This meat-free pasta dish is refreshing and very tasty, a nice dish for Summer. Although it’s not as low calorie as I would have liked, it’s still a healthy and fulfilling spaghetti dish with some lovely herbs & veggies, perfect for a mid-week dinner. The high calories came from the spaghetti and olive oil I used, so you could save calories using alternatives to these (see details below). Total calories = Approx. 640 per portion.

Ingredients (for 2 people);
- 140g Spaghetti (I used wholemeal at 241 calories per portion)
- 25g walnut pieces
- 25g parsley, thick stalks removed
- Handful of mint leaves
- 1 clove garlic, roughly chopped/crushed
- 1 small slice stale bread
- 1/2 lemon, zest and juice of
- 4 tbsp olive oil (the Bertolli one I used was approx. 120 cal per portion)

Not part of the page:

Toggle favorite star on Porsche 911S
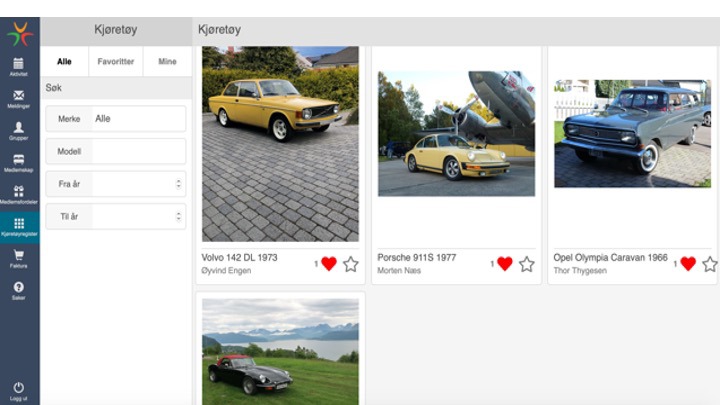 (x=526, y=264)
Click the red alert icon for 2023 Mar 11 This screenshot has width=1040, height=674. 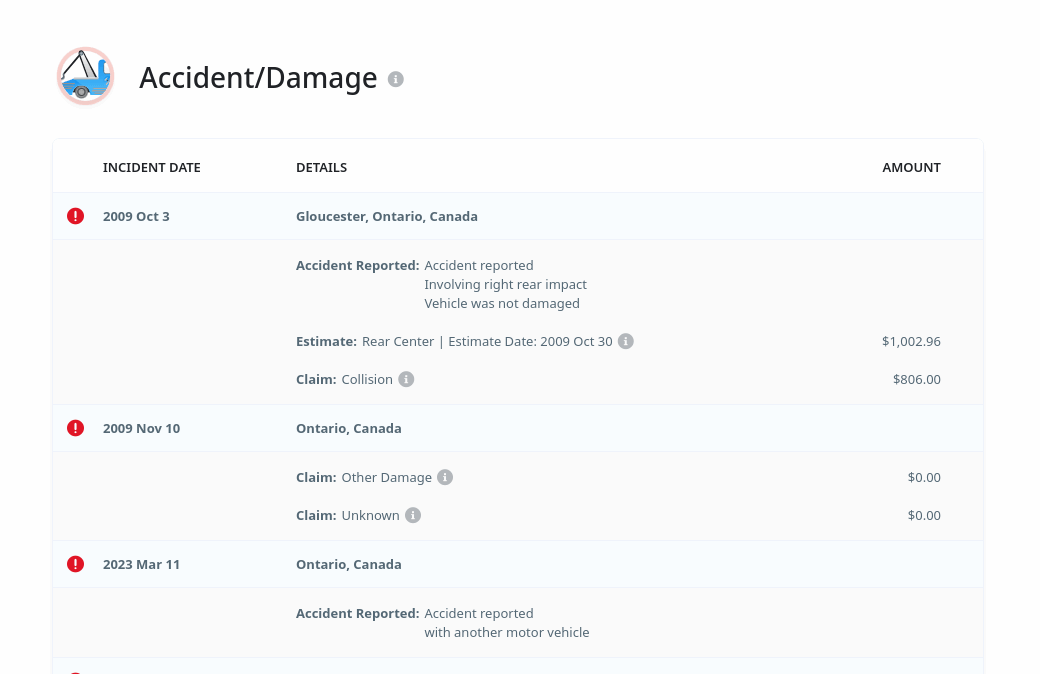(x=75, y=564)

- 50g Dolcelatte cheese, crumbled
- 30g pitted black olives, halved
Method (Takes approx. 15 – 20 mins altogether);
- Cook the spaghetti according to packet instruction (usually 8 – 10 minutes) until tender
- Meanwhile, toast the walnuts in a small pan
- Put the parsley, mint leaves and garlic into a food processor, tear in the bread, add the lemon zest and juice and the olive oil. Blitz together to a rough paste. Season with salt & pepper to taste.
- Add the walnuts to the paste and blitz again but retaining some texture – this is your salsa
- Drain the spaghetti, keeping back some water. Put the spaghetti back into the pan, stir in the salsa and 2-3 tablespoons of the spaghetti water and give everything a good mix until heated through.
- Divide into two bowls and top with the cheese and olives.
Please give this recipe a go and let me know what you think!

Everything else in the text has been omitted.